**Task**
Write out, word for word, only the lines from the one containing "Click the Troubleshoot" through the final line of the data.

(Data excerpts)
━━━━━━━━
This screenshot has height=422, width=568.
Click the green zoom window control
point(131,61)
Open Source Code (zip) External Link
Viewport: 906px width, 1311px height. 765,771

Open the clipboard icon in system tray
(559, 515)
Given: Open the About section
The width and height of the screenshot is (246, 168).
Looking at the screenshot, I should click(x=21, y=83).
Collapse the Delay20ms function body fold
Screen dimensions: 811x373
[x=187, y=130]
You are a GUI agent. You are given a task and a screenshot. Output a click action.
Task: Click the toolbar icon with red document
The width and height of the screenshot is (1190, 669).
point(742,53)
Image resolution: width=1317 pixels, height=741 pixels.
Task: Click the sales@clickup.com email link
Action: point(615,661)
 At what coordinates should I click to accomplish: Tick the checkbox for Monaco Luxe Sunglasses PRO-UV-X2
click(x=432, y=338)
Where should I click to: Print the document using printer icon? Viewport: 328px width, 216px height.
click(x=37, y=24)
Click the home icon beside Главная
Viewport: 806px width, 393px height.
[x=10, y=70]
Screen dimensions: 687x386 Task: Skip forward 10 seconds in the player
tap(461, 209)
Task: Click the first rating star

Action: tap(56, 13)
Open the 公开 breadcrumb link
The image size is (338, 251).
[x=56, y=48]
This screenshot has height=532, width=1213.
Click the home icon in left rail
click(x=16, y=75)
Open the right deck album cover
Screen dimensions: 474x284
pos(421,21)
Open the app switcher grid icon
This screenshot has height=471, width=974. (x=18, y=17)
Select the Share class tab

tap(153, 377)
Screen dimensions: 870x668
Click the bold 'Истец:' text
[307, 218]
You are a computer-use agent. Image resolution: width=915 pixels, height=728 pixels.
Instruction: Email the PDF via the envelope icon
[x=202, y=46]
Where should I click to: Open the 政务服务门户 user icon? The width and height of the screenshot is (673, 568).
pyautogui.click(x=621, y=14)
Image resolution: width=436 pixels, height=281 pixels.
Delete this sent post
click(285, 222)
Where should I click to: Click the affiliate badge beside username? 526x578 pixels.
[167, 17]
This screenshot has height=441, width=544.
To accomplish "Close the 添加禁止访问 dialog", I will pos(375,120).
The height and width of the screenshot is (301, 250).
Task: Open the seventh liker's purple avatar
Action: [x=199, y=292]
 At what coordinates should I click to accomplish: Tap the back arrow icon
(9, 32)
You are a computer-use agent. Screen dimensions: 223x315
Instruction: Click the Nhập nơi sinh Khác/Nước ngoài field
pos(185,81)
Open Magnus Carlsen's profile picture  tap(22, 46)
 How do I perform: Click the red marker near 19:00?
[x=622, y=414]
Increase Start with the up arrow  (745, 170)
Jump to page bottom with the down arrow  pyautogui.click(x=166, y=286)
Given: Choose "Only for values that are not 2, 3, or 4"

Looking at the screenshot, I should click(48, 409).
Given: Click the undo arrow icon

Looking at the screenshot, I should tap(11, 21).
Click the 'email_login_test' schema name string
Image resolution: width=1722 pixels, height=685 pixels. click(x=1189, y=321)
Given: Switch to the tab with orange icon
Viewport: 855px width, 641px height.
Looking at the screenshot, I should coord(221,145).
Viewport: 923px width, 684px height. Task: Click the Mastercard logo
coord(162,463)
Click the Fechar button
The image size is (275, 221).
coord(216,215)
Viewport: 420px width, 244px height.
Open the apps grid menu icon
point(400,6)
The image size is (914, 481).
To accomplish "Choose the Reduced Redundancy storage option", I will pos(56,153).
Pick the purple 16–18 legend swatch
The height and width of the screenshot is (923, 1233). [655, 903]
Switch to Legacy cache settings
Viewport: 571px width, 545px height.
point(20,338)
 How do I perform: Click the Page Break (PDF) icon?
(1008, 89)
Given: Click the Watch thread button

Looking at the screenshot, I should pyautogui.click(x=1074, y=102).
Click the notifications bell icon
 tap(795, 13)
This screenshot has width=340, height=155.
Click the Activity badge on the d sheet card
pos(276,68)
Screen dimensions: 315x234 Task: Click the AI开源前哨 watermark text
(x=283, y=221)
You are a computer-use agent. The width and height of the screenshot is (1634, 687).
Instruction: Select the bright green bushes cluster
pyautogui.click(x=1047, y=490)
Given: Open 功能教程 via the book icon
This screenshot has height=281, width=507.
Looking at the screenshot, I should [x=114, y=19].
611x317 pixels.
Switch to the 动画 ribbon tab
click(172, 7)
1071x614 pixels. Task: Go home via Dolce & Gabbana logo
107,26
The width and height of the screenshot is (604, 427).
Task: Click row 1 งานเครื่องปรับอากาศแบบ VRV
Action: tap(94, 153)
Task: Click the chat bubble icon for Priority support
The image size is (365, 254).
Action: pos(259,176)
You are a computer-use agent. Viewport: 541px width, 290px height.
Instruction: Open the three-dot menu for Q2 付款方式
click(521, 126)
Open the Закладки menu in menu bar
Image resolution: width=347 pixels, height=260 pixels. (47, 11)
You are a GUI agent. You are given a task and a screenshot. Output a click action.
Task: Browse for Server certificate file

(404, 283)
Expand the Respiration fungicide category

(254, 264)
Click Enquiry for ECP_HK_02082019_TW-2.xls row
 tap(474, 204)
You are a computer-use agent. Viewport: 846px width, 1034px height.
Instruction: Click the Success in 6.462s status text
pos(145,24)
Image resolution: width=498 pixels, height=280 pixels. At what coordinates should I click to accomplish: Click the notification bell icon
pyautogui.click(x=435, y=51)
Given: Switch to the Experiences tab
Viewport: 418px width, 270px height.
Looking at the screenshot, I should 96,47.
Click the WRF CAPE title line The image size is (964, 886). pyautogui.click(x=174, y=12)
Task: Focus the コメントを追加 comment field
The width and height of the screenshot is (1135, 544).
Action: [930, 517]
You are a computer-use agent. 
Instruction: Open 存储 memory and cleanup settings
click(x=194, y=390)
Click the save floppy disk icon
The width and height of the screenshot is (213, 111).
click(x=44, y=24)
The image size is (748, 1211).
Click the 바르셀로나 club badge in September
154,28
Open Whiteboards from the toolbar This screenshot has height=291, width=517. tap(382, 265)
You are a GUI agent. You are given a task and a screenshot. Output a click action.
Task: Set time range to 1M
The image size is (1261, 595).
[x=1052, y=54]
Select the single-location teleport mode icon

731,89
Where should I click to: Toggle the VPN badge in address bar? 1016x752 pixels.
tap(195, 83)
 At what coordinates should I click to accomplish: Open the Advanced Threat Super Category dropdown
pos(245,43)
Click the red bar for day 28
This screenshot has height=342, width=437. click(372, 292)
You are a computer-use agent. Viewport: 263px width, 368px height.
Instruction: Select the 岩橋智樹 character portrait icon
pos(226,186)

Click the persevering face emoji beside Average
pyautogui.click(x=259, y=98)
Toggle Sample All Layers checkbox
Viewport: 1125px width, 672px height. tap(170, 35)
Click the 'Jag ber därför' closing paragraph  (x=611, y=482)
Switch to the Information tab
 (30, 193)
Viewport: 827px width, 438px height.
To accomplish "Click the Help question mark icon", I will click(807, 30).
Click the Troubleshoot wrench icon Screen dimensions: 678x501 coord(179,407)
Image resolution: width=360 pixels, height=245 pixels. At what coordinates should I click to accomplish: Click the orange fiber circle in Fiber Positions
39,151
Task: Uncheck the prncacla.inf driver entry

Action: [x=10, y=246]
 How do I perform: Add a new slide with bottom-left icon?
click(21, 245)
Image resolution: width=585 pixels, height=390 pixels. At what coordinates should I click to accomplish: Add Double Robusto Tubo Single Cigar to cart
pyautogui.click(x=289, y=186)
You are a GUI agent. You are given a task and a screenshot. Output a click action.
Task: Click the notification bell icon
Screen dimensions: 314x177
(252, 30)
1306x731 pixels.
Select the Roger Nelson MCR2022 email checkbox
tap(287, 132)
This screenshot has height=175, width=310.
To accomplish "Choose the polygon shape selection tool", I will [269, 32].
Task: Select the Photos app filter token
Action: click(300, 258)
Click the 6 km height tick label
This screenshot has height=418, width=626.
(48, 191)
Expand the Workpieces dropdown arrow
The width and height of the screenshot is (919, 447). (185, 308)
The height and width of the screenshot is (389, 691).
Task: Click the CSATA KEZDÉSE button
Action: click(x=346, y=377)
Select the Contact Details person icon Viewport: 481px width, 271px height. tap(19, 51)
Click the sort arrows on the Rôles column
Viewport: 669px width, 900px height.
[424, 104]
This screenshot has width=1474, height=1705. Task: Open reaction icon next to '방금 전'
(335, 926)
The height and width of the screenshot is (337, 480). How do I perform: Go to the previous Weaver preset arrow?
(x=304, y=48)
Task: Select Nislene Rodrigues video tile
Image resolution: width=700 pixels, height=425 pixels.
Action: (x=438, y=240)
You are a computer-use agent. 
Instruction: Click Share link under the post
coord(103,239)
━━━━━━━━
**Written solution**
Click the Troubleshoot wrench icon Screen dimensions: 678x501 coord(179,407)
Image resolution: width=360 pixels, height=245 pixels. At what coordinates should I click to accomplish: Click the orange fiber circle in Fiber Positions
39,151
Task: Uncheck the prncacla.inf driver entry

Action: [x=10, y=246]
 How do I perform: Add a new slide with bottom-left icon?
click(21, 245)
Image resolution: width=585 pixels, height=390 pixels. At what coordinates should I click to accomplish: Add Double Robusto Tubo Single Cigar to cart
pyautogui.click(x=289, y=186)
You are a GUI agent. You are given a task and a screenshot. Output a click action.
Task: Click the notification bell icon
Screen dimensions: 314x177
(252, 30)
1306x731 pixels.
Select the Roger Nelson MCR2022 email checkbox
tap(287, 132)
This screenshot has height=175, width=310.
To accomplish "Choose the polygon shape selection tool", I will [269, 32].
Task: Select the Photos app filter token
Action: click(300, 258)
Click the 6 km height tick label
This screenshot has height=418, width=626.
(48, 191)
Expand the Workpieces dropdown arrow
The width and height of the screenshot is (919, 447). (185, 308)
The height and width of the screenshot is (389, 691).
Task: Click the CSATA KEZDÉSE button
Action: click(x=346, y=377)
Select the Contact Details person icon Viewport: 481px width, 271px height. tap(19, 51)
Click the sort arrows on the Rôles column
Viewport: 669px width, 900px height.
[424, 104]
This screenshot has width=1474, height=1705. Task: Open reaction icon next to '방금 전'
(335, 926)
The height and width of the screenshot is (337, 480). How do I perform: Go to the previous Weaver preset arrow?
(x=304, y=48)
Task: Select Nislene Rodrigues video tile
Image resolution: width=700 pixels, height=425 pixels.
Action: (x=438, y=240)
You are a computer-use agent. 
Instruction: Click Share link under the post
coord(103,239)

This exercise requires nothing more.